Gtfc Enzyme Of Geobacillus Sp. 12amor1 Represents A Novel Thermostable Type Of Gh70 4,6-Alpha-Glucanotransferase That Synthesizes A Linear Alternating (Alpha 1 -> 6)/(Alpha 1 -> 4) Alpha-Glucan And Delays Bread Staling

Starch-acting alpha-glucanotransferase enzymes are of great interest for applications in the food industry. In previous work, we have characterized various 4,6- and 4,3-alpha-glucanotransferases of the glycosyl hydrolase (GH) family 70 (subfamily GtfB), synthesizing linear or branched alpha-glucans. Thus far, GtfB enzymes have only been identified in mesophilic Lactobacilli. Database searches showed that related GtfC enzymes occur in Gram-positive bacteria of the genera Exiguobacterium, Bacillus, and Geobacillus, adapted to growth at more extreme temperatures.

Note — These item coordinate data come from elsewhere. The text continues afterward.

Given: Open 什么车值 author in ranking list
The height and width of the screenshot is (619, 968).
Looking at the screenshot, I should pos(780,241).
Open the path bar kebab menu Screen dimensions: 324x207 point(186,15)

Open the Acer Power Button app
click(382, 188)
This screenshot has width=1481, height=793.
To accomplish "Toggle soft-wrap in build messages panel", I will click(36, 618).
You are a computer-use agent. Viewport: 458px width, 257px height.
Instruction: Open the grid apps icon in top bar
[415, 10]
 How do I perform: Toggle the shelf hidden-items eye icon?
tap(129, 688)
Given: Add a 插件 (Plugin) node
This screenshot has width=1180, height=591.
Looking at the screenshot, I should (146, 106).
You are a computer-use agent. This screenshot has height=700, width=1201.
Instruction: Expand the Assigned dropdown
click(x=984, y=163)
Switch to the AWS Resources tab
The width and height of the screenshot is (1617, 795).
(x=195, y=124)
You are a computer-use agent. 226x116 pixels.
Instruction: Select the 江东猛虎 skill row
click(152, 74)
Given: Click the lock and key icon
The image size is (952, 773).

Here, we report characteristics of the Geobacillus sp. 12AMOR1 GtfC enzyme, with an optimal reaction temperature of 60 degrees C and a melting temperature of 68 degrees C, allowing starch conversions at relatively high temperatures. This thermostable 4,6-alpha-glucanotransferase has a novel product specificity, cleaving off predominantly maltose units from amylose, attaching them with an (alpha 1 -> 6)-linkage to acceptor substrates. In fact, this GtfC represents a novel maltogenic aamylase. Detailed structural characterization of its starch-derived alpha-glucan products revealed that it yielded a unique polymer with alternating (alpha 1 -> 6)/(alpha 1 -> 4)-linked glucose units but without branches. Notably, this Geobacillus sp. 12AMOR1 GtfC enzyme showed clear antistaling effects in bread bakery products.